The “Sometimes” Music : Ariel’s song

257. UNDERTONE: Eliot*: “V. The Tempest, as above.”  See Shakespeare*, The Tempest 1.2.392, and see note 26.

258. THE STRAND, about a mile west of where Eliot worked (see note 66), is a riverside London street once lined with mansions, almost all of which no longer exist. Eliot alluded to the Strand in an early unnamed poem, commonly known as At Graduation (1905):

“Standing upon the shore of all we know
We linger for a moment doubtfully,
Then with a song upon our lips, sail we
Across the harbor bar—  no chart to show
No light to warn of rocks that lie below,
But let us yet put forth courageously.

As colonists embarking from the strand
To seek their fortunes on some foreign shore
Well now they lose what time shall not restore,
And when they leave they fully understand
That though again they see their fatherland
They there shall be as citizens no more.”

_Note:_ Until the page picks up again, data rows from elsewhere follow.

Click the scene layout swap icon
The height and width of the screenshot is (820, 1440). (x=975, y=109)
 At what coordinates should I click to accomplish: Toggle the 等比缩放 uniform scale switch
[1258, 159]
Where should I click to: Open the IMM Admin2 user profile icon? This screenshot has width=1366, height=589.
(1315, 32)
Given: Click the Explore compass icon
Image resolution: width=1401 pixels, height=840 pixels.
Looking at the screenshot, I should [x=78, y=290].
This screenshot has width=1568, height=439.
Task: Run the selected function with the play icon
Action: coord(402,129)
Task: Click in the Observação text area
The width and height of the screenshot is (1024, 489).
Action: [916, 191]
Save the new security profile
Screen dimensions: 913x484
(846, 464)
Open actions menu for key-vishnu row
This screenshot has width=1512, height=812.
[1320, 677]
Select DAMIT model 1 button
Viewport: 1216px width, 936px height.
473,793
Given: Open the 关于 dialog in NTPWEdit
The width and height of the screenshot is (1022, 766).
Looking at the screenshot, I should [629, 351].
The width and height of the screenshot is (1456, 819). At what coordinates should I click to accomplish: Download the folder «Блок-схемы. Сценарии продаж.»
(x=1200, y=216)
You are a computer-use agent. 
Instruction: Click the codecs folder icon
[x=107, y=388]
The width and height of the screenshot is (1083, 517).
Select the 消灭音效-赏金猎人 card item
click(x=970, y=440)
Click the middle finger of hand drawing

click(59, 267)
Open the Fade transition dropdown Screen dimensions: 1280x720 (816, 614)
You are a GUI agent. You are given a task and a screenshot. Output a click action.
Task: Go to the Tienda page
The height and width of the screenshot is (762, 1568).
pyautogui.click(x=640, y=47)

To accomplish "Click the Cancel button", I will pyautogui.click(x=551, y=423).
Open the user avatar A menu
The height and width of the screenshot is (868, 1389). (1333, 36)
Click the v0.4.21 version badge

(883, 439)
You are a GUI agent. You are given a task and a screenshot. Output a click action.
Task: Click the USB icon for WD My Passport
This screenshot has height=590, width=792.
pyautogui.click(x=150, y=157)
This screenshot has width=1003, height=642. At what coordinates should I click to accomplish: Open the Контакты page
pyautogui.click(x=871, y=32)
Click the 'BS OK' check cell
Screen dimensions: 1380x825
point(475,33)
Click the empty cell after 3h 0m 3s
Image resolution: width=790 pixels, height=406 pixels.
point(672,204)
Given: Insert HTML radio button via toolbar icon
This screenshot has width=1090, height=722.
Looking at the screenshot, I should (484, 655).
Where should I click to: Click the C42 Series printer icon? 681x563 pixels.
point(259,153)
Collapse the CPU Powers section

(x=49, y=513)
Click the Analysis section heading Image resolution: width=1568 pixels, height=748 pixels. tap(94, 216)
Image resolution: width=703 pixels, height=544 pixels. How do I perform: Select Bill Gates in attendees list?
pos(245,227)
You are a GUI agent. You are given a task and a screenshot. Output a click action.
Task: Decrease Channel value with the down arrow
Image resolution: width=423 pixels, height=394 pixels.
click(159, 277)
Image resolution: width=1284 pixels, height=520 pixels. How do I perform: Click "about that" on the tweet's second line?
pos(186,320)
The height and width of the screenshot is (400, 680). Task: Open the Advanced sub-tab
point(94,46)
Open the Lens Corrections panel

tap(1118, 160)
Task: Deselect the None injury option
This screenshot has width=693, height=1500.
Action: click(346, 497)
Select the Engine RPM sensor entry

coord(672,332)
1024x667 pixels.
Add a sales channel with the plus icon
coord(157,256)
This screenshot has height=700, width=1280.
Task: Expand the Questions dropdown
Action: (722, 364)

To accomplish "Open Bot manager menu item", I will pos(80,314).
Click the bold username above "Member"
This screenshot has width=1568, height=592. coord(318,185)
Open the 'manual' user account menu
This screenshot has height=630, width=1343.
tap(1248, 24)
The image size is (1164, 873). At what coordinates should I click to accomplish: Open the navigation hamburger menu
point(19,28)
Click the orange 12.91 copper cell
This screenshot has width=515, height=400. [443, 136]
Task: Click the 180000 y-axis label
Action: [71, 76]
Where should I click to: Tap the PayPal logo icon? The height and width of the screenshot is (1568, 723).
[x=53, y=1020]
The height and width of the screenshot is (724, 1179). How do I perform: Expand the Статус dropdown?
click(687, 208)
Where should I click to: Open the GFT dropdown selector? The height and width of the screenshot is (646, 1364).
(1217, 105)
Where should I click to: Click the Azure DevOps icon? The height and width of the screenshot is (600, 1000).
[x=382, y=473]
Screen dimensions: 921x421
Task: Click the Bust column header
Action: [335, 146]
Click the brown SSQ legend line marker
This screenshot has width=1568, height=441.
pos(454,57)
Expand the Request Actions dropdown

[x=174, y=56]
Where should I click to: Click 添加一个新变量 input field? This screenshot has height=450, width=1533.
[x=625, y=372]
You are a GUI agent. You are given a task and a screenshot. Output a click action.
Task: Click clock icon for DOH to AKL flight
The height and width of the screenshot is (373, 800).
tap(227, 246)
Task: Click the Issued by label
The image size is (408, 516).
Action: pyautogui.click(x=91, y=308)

CITIZENSHIP and its renouncement would be part of Eliot’s own story, although not until several years after The Waste Land and from an opposite direction than the British immigration his 1905 graduation poem spoke of.  He was at Harvard when that poem was written, but by 1910 he moved to Paris for a year of undergraduate studies.  He eventually ended up at Oxford (1914) and the working world of London (1917), and in 1927 he renounced his American citizenship to become a naturalized Briton.

259. CITY CITY: Eliot vacillated with the Unreal City’s capitalization here; it was capitalized in 1922, lower-cased in 1923 and recapitalized in 1925. Compare line 60, and see Baudelaire’s “city, city” at note 60.  For this moment, however, the city is less unreal and more appreciated.

263. TIME’S PASSAGE is unclear here. It is noon again, after Eugenides’s foggy noon (line 208) and Tiresias’s evening hour (line 222); either time has passed or the order of events is not what it appears.  See also the limbo states at lines 40, 63, 126, 329 and 344 and the revivals at lines 1-7 and after line 359.  See also note 322.

265. ST. MAGNUS MARY: Eliot*: “The interior of St. Magnus Martyr is to my mind one of the finest among Wren's interiors. See The Proposed Demolition of Nineteen City Churches (P. S. King & Son, Ltd.).”

Public outcry to this 1920 proposal from the London County Council spared both Magnus Martyr (line 264) and Mary Woolnoth (line 67) from being razed. Until 1922, St. Magnus Martyr celebrated an annual Fish Harvest Festival. The church was surrounded by pubs and fish, oil and tar (line 268), and whining, clatter and chatter, yet the scene still exuded pleasant music and an “inexplicable splendour.”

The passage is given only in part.